Weekly roundup: after-disaster stories

GETTING BEYOND “IF IT BLEEDS, IT LEADS”: Plenty of news stories — especially on TV — deal with disasters, fires, robberies, wars, shootings and the like. But how many of them cover what happens after disasters and acts of violence? What about the recovery that takes place afterwards, or the solutions people create to ameliorate social ills? Those can be the subject of “hard” news as much as the tragedies that preceded them. Read my most recent piece in the Chronicle of Philanthropy digital edition, about the “restorative narrative” genre championed by Images & Voices of Hope, and an outstanding new toolkit published by the Solutions Journalism Network.

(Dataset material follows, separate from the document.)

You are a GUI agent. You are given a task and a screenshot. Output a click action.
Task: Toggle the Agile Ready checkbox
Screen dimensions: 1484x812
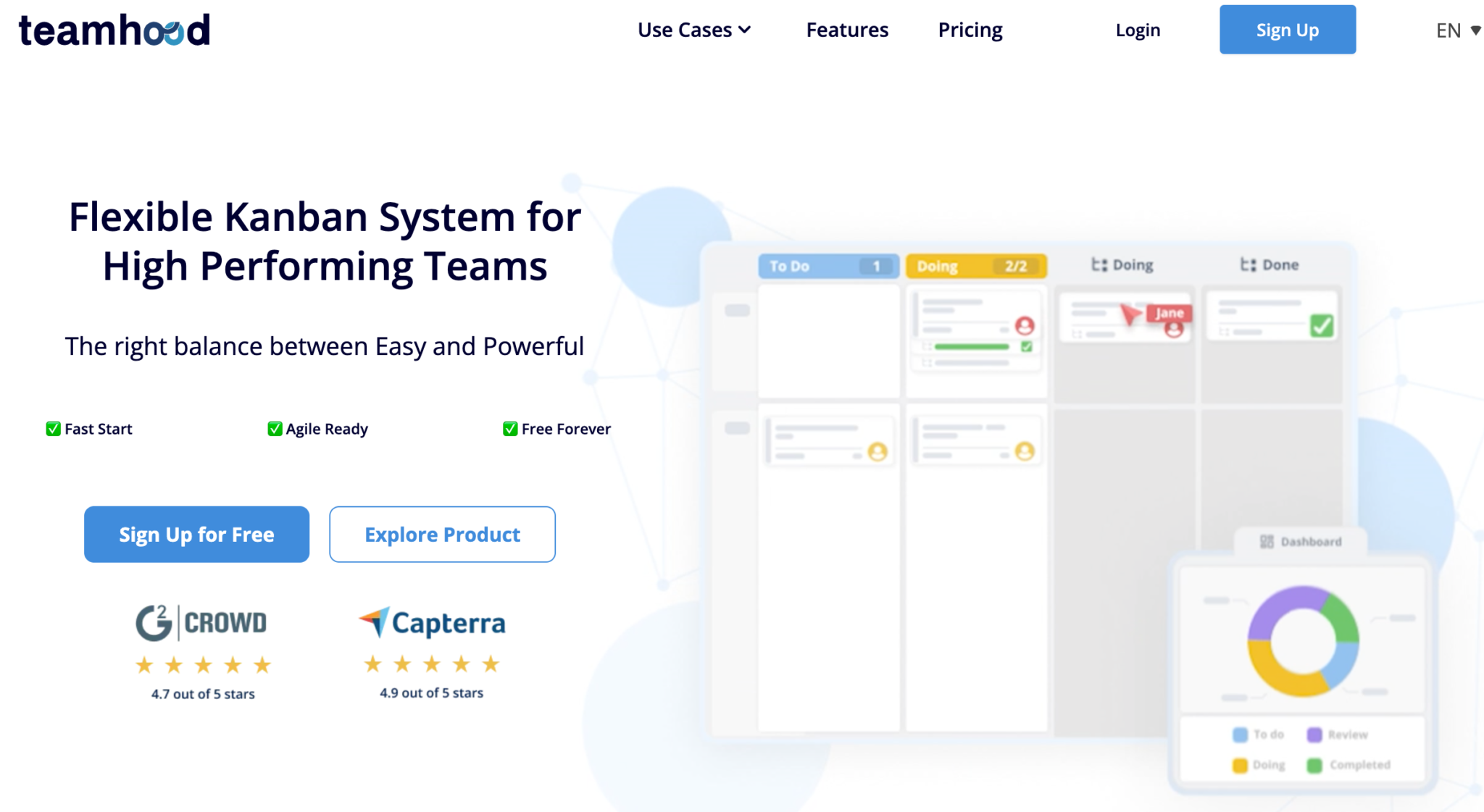pos(275,428)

MAKING IDEAS CATCH ON: How do you communicate in such a way that your ideas help create social change? Jonah Berger, the author of Contagious: Why Things Catch On, has a few ideas about that. He is interviewed in the Stanford Social Innovation Review by Sean Gibbons, the director of the Communications Network. Berger says, “There’s a science to way things catch on. Word of mouth is over 10 times as effective as traditional advertising. People trust it more, and it’s much more targeted.” Berger talks about six “drivers” to effective communications, which are “social currency, triggers, emotion, public practical value, and stories. Each of those is a time-tested principle that causes people to talk about and share information.”

LANGUAGE TO USE IN TALKING ABOUT SOCIAL ISSUES: Just caught on to the work of Anat Shenk Osorio of aso communications — check out her regularly updated “findings from the field.” She teamed up with the Center for Community Change to write a research brief on messaging around economic justice. It contains some surprising yet sensible dos and don’ts: Don’t say “we,” but “you and I.” Don’t talk abstractly about “change,” but instead “name real things people want (time with family, a secure environment, a decent life).” I got to this via an Upworthy series sponsored by the Open Society Foundations that is “shaping new language around human rights through the power of storytelling.”

MORE STORIES ABOUT THE GUILTY AND VIOLENT: This piece by Steve Bogira in the Social Justice News Nexus says we need to expand the range of stories we write about prisoners. Social justice advocates’ “favorite subjects are innocent people who are wrongly convicted,” Bogira writes. “Stories about the wrongly convicted, and about the drug war, and about juvenile and mentally ill offenders, can lead to much-needed reforms of the criminal justice system. But stories about the truly guilty and violent can have a larger target: our nation’s structural inequality, and the wounds it inflicts every hour, every day, on African-Americans more than any other group, in segregated cities throughout the nation.”